Qu’est-ce qui se trouve derrière l’autocollant « Je lutte des classes » ?
Depuis plusieurs années, les manifestations sont devenues un peu la foire aux autocollants. C'est à l'organisation qui aura le slogan le plus prenant ou le visuel le plus accrocheur que puissent afficher les militants, les manifestants (ou les collectionneurs…).
Dans les grands défilés de ces dernières semaines pour les retraites, un autocollant a été très largement diffusé, notamment à Paris : le badge portant l’inscription « Je lutte des classes ».
D’une certaine façon, on peut comprendre son succès. Le concept de la « lutte des classes » a été tellement tu, nié, décrié par les tenants de l’idéologie dominante. La bataille pour les retraites est aussi le reflet d’un aiguisement de cet affrontement de classes.
Mais cet autocollant a quelque chose d’ambigu qui me dérange.
D’abord, il n’est pas signé, bien qu’il ait été diffusé par milliers sous le ballon PCF en bordure de manifs. L’Huma l’a repris aussi en pleine page dans son édition du 6 septembre 2010.

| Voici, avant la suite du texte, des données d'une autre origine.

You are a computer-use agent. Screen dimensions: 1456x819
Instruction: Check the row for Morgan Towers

Mais il provient d’un collectif d’artistes qui se situe à la lisière de la politique, le collectif « Ne pas plier ». Ce dernier avait déjà produit les autocollants « Rêve générale » et, sur le même thème qu’aujourd’hui, « La lutte c’est classe… contre classe », suivant le même procédé graphique. Dans les deux cas, des concepts historiques du mouvement ouvrier étaient déjà déformés, repris depuis une forme gauchiste, vers un slogan publicitaire, politiquement démobilisateur.
Le « flyer » « Je lutte des classes » se situe dans leur continuité.

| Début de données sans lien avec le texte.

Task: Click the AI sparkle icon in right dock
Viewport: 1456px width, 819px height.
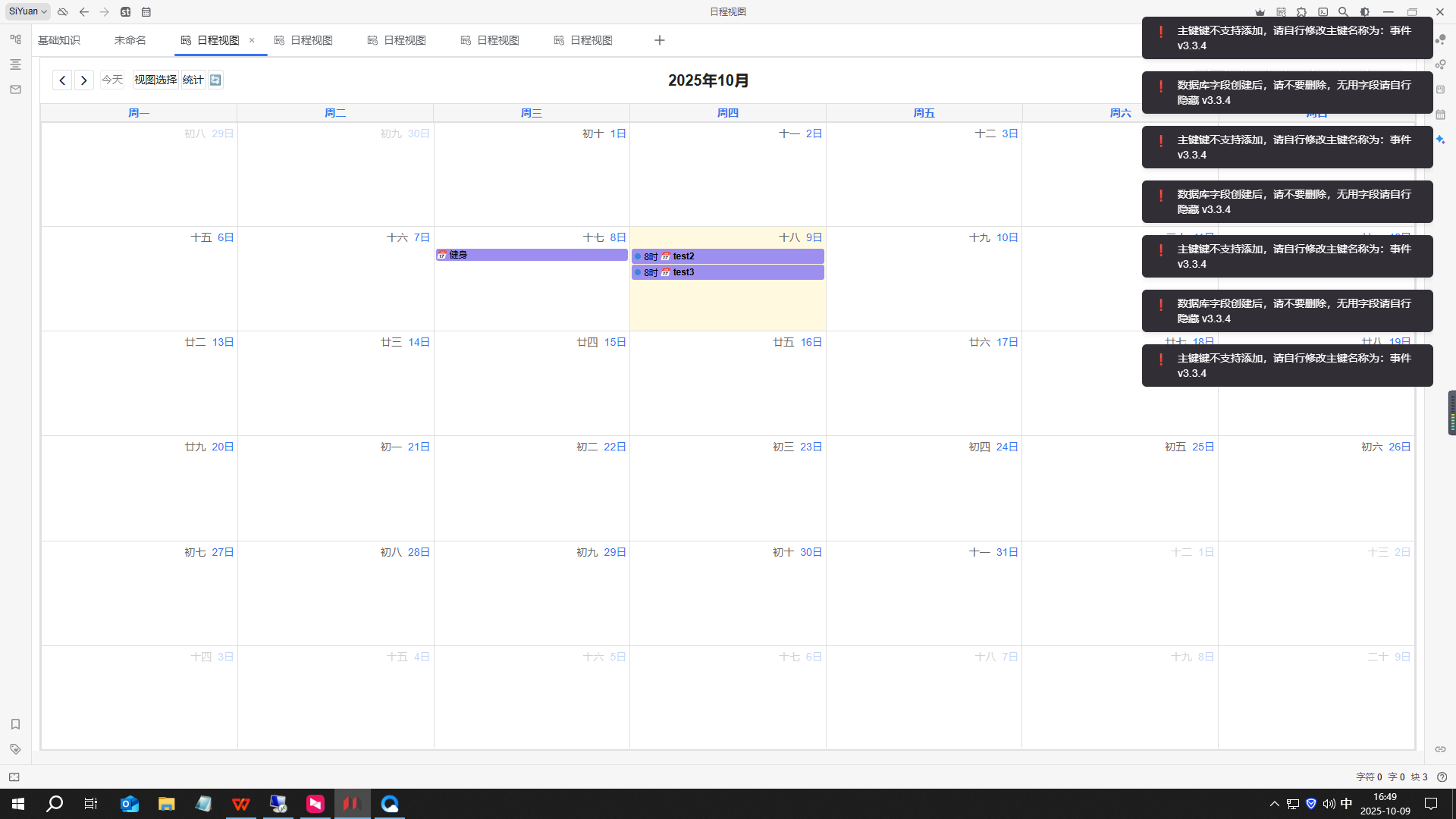Action: click(x=1440, y=140)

Mon premier problème, c’est le « je » (et pas seulement parce qu’il est incorrect en français !). La lutte des classes pourrait donc être menée individuellement. Voilà qui est en contradiction avec la, notre, conception même des classes, de la prise de conscience de classe, de l’importance des organisations dont la classe ouvrière s’est dotée.
Il n’est à ce titre pas étonnant que Mme Clémentine Autain ou M. Patrice Braouezec, dans une tribune publiée dans l’Huma le 16 novembre 2010, voient dans ce slogan « la nouvelle articulation entre l’épanouissement individuel et l’émancipation collective ». Les mêmes en sont à attendre sagement le « post-capitalisme » sans révolution, sans rupture, sans socialisme.
Mon second problème, c’est l’usage du « badge ». Quel est l’intérêt politique de l’arborer dans une manifestation, entre manifestants ? Les immenses manifestations que nous venons de vivre constituent un acte de lutte important, partagé par tous les manifestants. Mais nous venons de voir qu’il n’a pas encore suffi à gagner contre le pouvoir au service du capital.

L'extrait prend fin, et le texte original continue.